Every profit making establishments selling products or services either employs machines or considers machines in their customer care sections with impunity. Once having sold a product or service, they relegate their customers to a brainless machine to do the dirty job of providing service. After sales service to them is a far different region that is disjointed with the primary aim of selling their product. Some even replace the entire idea of after sales service to another product called AMC ( Annual Maintenance Contract.) They could sell this contract easily because they have a trained l sales force who can sell deep freezers in Lapland.

When a product or service you bought from some company malfunctions, you feel cheated. You think of the bright sales person who had sold you the product and wonder where the hell that person vanished when you called the company for help.

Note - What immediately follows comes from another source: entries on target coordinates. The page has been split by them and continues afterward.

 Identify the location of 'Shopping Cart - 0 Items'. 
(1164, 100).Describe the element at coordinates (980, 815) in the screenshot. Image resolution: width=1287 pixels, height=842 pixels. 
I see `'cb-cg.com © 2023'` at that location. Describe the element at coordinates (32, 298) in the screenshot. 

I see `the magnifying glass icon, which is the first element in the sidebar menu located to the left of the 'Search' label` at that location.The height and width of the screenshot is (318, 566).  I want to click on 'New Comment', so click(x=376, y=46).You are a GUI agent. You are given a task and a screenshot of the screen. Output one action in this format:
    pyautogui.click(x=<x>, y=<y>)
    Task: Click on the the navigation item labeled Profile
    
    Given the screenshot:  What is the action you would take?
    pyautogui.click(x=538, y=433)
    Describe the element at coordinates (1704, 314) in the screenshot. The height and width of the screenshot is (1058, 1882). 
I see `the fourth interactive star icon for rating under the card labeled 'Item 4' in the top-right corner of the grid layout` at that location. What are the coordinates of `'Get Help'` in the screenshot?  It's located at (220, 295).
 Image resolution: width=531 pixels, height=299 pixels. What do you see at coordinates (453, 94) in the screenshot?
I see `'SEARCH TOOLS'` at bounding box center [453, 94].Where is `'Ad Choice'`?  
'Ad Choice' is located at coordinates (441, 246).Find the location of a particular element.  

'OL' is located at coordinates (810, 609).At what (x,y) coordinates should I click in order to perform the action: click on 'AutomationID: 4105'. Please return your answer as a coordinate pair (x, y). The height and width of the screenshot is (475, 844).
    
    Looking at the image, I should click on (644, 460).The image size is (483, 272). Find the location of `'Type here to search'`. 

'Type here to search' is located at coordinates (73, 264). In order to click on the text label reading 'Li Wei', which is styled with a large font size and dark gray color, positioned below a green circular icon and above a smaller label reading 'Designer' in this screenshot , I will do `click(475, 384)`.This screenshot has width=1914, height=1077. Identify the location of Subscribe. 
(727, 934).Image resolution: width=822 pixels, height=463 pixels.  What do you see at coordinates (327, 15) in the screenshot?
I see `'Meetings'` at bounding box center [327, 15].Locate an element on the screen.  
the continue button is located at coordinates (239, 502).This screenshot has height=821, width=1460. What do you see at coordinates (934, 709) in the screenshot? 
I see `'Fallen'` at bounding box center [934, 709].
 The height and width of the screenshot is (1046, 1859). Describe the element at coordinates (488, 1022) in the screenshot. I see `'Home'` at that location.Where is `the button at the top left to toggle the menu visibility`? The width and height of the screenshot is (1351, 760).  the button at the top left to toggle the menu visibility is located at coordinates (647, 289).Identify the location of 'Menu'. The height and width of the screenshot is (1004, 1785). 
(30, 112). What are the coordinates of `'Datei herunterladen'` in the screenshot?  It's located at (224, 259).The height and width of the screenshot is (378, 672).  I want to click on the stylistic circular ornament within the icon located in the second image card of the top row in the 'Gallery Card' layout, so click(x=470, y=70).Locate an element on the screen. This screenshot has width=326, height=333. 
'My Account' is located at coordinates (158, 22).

There are recorded sweet voices of seductive women to keep directing you to chase a wild goose. There are multitudes of machines some intelligent and others outright stupid designed by AI students just learning the ropes. There are machines that answer toll free phones, machines that reply to emails you sent asking information or complaints or even thanking the company for the excellent service. Replies always sound the same in the same standard phrasing only adding or deleting some words . When you get such replies, you know you are entering an insane asylum intended for humans and machines.

I have been trapped into chatting with an AI chatbot several times during the recent past. The most recent encounter was with Eureka Forbes and their AI machines. Eureka Forbes was a well established, respected company manufacturing and selling household equipment like water filters and vacuum cleaners, etc. I have had great dealing with them over the past several decades in various regions of India. Almost a friend for life, as they claim. To my surprise, they had committed harakiri by including machines indiscriminately in their workforce . Anyone who works with artificially intelligent machines long enough, can turn into an intelligent machine and a stupid human. This is my personal observation with no malice against anyone.

While Eureka Forbes has tried to introduce machines at random with no consideration for their customers, there are many companies that use intelligent machines with great human intelligence incorporated in them. While an ill-designed machine during chat sessions keeps sticking to phrases like ‘I don’t understand’, endlessly, the better designed machine can spot the road block. It realises it cannot go on and summons a human agent to take over. I believe more companies will take this route once they realise the folly of replacing humans with machines thoughtlessly in the future.